— Consigne —
Reproduisez fidèlement les lignes du matériel en commençant au tout début et en terminant par la ligne qui contient « Action: coord(12,13) », celle-ci comprise.

— Matériel fourni —
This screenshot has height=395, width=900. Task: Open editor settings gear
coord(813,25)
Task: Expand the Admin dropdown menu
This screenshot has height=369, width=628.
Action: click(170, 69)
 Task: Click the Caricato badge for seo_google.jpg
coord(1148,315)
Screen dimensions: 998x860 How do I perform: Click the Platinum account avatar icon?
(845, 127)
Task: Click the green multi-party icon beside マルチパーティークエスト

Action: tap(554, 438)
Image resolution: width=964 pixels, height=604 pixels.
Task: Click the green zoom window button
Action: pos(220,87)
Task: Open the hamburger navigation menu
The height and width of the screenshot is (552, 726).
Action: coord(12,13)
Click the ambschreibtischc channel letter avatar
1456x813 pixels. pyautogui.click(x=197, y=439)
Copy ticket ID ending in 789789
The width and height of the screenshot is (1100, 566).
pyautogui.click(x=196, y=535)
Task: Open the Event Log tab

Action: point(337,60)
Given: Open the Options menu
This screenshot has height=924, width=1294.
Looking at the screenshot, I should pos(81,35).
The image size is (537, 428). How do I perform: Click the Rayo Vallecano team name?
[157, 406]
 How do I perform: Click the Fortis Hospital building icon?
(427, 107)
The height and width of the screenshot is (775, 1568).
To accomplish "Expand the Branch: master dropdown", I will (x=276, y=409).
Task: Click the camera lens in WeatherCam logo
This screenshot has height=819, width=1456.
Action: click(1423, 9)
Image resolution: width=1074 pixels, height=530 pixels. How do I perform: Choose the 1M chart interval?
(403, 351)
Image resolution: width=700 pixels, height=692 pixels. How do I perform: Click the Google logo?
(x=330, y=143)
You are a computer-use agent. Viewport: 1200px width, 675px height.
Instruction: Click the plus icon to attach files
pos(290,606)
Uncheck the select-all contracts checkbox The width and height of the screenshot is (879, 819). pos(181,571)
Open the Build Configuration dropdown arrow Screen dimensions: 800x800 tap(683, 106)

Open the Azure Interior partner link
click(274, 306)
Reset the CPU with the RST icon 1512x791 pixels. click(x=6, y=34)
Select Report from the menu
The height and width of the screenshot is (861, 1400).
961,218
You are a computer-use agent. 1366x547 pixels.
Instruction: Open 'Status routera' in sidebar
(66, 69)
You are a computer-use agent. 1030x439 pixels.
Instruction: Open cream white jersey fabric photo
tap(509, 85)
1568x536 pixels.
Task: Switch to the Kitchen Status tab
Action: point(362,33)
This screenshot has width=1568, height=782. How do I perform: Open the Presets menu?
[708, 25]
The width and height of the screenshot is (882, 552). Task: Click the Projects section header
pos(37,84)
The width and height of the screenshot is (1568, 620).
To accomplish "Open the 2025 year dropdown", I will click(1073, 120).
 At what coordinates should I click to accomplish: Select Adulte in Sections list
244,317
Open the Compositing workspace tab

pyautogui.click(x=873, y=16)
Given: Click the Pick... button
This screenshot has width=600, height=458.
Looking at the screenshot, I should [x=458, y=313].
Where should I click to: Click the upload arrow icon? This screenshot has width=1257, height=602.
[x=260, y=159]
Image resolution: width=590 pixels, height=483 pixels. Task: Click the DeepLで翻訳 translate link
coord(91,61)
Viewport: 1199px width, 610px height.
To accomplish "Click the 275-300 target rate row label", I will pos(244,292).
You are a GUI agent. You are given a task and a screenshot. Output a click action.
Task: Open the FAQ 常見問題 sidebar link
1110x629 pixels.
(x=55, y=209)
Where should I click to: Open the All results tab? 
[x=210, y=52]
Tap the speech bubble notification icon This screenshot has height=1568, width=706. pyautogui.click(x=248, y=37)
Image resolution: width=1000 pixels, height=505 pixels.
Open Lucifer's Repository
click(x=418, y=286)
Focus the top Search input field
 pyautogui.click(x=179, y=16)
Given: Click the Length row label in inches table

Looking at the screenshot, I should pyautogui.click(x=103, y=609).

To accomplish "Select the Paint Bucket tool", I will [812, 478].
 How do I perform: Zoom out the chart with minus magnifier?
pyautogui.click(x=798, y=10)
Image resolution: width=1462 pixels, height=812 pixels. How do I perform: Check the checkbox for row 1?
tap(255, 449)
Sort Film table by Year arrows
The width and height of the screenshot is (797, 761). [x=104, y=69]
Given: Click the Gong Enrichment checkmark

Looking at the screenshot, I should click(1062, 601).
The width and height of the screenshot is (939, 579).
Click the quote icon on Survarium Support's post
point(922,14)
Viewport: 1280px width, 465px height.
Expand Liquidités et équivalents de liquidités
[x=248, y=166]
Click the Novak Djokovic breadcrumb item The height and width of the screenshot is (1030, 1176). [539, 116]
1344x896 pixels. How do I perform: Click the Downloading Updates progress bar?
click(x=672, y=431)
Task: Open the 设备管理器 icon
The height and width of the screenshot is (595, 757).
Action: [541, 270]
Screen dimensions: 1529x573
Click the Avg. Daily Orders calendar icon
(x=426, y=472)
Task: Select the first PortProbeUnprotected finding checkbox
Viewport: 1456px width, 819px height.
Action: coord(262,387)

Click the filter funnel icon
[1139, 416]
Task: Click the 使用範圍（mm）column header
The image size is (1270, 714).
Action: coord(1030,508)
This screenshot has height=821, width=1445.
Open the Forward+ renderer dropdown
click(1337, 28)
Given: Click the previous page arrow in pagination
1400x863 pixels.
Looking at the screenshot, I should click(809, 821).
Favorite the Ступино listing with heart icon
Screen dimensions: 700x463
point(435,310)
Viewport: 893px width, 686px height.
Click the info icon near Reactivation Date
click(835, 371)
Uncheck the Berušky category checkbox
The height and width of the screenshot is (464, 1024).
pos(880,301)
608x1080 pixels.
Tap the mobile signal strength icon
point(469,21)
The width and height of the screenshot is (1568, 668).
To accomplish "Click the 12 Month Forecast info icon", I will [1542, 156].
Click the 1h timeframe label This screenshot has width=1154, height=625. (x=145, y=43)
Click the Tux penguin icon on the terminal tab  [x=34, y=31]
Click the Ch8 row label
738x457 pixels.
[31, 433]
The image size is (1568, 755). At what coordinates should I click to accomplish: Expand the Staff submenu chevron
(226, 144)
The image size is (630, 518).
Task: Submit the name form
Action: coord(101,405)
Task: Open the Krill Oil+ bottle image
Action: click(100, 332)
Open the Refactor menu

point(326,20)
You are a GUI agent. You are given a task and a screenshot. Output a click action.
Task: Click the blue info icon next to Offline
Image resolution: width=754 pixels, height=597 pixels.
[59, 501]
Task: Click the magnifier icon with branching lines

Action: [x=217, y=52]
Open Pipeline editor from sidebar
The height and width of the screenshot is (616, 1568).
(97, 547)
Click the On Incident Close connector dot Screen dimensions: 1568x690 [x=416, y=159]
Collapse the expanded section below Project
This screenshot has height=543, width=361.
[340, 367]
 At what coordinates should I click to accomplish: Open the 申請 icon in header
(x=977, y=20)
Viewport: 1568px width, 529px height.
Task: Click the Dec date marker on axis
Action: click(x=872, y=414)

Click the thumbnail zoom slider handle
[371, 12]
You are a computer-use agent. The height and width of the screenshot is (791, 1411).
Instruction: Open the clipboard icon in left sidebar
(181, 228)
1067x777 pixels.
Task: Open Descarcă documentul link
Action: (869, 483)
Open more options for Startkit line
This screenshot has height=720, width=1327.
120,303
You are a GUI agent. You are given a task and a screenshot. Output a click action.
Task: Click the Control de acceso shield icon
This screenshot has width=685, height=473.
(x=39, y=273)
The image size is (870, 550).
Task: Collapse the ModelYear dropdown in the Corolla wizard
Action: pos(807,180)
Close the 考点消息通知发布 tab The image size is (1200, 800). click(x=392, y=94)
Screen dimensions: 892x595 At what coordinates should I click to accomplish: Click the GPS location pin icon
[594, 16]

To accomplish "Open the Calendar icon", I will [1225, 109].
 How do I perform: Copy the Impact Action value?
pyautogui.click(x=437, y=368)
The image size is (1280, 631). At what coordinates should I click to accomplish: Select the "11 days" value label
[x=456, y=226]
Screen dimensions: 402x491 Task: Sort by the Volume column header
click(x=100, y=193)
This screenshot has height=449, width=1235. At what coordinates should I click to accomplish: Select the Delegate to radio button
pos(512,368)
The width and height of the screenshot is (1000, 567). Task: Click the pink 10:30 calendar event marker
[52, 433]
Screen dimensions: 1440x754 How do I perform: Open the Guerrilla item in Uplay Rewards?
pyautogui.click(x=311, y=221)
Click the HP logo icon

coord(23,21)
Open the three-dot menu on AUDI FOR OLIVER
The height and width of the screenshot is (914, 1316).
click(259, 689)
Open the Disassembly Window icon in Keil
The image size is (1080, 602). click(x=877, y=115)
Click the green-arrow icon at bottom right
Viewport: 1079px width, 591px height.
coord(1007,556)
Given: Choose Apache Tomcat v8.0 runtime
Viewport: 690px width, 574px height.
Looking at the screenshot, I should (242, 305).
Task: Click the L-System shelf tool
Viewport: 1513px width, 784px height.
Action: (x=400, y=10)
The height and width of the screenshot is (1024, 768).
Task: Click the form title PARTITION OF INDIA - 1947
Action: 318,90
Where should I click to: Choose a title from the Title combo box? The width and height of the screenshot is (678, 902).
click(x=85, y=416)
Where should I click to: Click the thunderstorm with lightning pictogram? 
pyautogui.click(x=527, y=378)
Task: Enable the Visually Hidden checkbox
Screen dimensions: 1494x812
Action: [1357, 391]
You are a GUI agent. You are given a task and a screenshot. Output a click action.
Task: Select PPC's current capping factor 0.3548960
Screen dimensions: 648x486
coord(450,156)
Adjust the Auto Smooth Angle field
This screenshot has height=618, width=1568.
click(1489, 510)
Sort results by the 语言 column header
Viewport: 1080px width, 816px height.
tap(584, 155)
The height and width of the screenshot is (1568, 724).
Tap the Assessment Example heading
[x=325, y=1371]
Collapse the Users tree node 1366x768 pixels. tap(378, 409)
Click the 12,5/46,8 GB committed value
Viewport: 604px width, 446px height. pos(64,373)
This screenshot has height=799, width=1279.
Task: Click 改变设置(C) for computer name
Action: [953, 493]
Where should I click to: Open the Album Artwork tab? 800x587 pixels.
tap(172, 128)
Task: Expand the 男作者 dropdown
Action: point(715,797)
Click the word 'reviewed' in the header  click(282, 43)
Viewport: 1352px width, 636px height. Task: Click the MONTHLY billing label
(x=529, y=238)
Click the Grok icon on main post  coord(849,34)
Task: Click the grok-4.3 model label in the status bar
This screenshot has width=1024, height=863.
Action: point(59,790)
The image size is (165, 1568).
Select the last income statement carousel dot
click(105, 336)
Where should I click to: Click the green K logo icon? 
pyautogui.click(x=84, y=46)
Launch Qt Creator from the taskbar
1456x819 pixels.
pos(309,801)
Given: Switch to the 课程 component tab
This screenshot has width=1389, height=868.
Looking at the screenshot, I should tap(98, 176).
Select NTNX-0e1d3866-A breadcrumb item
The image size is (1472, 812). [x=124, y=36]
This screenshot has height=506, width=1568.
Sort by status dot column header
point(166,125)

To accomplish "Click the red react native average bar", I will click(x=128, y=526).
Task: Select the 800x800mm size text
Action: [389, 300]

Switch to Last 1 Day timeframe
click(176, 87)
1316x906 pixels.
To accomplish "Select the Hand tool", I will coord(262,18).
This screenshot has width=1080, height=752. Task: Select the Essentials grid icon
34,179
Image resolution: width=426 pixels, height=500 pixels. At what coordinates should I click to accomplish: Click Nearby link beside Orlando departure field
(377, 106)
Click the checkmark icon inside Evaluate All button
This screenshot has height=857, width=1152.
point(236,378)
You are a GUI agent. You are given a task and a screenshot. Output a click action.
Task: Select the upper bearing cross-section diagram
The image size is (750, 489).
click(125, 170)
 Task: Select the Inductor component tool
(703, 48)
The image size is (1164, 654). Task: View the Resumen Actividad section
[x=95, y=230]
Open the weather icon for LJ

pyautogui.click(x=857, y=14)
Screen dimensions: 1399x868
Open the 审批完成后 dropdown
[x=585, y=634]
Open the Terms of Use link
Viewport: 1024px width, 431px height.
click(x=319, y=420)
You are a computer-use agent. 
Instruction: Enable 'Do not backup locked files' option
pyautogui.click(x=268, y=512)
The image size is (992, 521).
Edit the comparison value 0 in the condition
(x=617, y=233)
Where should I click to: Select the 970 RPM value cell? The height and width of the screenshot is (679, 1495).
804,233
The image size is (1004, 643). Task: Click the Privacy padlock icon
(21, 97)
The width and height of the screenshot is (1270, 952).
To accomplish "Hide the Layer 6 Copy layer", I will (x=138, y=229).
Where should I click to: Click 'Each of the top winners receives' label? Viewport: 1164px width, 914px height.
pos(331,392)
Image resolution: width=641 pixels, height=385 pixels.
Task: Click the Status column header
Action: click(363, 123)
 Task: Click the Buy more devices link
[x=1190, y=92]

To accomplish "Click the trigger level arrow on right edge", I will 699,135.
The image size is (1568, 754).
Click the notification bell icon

— Tâche réalisée —
This screenshot has height=395, width=900. Task: Open editor settings gear
coord(813,25)
Task: Expand the Admin dropdown menu
This screenshot has height=369, width=628.
Action: click(170, 69)
 Task: Click the Caricato badge for seo_google.jpg
coord(1148,315)
Screen dimensions: 998x860 How do I perform: Click the Platinum account avatar icon?
(845, 127)
Task: Click the green multi-party icon beside マルチパーティークエスト

Action: tap(554, 438)
Image resolution: width=964 pixels, height=604 pixels.
Task: Click the green zoom window button
Action: pos(220,87)
Task: Open the hamburger navigation menu
The height and width of the screenshot is (552, 726).
Action: coord(12,13)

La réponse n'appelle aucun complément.